== Exercise description ==
What lines in the following entries hold the word "agent"? Copy each one.

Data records
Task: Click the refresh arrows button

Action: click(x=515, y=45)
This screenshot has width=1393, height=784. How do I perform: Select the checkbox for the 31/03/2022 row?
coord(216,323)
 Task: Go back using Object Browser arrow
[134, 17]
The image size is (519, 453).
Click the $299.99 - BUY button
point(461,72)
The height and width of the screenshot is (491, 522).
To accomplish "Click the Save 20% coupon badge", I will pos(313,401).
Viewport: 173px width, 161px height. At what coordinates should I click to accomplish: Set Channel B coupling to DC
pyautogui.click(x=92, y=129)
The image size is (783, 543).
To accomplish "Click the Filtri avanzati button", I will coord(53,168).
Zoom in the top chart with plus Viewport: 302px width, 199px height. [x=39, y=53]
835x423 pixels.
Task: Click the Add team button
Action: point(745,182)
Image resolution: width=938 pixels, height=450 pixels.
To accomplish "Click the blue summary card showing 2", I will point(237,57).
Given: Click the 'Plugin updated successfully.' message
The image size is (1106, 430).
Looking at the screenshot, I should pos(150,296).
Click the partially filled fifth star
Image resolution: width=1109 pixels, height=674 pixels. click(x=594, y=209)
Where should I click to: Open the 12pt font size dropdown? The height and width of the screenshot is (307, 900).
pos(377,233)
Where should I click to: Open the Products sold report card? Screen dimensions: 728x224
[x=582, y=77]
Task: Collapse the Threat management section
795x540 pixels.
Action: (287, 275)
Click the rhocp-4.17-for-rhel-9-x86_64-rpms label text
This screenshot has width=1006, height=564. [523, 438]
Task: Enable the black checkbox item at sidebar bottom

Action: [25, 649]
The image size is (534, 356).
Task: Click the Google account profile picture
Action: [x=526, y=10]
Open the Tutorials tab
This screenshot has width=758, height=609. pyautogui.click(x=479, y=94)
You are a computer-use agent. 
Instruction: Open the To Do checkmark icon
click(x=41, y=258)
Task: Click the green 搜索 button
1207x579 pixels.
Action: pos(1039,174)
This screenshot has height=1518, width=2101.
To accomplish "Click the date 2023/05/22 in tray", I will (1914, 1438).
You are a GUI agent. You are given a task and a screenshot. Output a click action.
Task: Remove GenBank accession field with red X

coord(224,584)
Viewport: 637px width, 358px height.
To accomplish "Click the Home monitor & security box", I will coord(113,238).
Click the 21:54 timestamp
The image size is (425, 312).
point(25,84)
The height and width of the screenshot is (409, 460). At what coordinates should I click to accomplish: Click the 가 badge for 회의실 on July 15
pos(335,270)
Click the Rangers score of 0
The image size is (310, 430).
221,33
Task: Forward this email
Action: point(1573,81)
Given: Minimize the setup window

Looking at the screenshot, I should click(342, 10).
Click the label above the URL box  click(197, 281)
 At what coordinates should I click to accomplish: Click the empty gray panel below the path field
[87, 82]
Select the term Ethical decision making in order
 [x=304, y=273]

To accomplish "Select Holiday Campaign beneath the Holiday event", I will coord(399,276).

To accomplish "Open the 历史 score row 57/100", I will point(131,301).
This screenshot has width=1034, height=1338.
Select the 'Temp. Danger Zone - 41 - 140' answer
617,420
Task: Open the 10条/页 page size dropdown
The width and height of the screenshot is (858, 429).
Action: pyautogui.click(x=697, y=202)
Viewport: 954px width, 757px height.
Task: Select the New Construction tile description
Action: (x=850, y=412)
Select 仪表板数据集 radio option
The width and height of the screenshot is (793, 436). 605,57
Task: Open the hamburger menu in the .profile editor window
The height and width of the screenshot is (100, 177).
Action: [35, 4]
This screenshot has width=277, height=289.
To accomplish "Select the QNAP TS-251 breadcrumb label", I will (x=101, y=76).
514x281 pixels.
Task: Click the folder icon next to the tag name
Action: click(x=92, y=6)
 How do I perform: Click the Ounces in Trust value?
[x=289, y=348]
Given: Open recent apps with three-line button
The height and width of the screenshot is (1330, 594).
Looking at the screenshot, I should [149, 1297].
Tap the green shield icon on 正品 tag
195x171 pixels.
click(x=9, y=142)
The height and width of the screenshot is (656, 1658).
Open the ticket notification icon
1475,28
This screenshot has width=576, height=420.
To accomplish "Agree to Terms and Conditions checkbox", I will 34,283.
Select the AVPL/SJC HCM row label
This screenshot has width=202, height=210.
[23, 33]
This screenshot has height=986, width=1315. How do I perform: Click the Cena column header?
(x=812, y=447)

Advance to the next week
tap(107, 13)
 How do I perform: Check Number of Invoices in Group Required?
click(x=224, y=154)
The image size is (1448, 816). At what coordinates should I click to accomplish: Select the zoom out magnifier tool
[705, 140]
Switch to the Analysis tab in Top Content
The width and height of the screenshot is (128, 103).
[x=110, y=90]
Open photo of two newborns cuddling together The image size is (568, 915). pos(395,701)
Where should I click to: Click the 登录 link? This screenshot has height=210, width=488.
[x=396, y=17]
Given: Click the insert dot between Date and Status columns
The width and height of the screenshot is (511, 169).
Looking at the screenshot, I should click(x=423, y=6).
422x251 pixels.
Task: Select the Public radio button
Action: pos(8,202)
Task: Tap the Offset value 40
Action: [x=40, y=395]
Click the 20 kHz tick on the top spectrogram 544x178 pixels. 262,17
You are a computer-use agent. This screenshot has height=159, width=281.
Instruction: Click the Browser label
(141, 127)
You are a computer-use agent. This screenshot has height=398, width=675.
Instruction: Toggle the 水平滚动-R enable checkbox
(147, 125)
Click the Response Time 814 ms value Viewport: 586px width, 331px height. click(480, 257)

== Written solution ==
You are a computer-use agent. 
You are a GUI agent. You are given a task and a screenshot. Output a click action.
You are a computer-use agent. This screenshot has height=159, width=281.
You are a computer-use agent. This screenshot has height=398, width=675.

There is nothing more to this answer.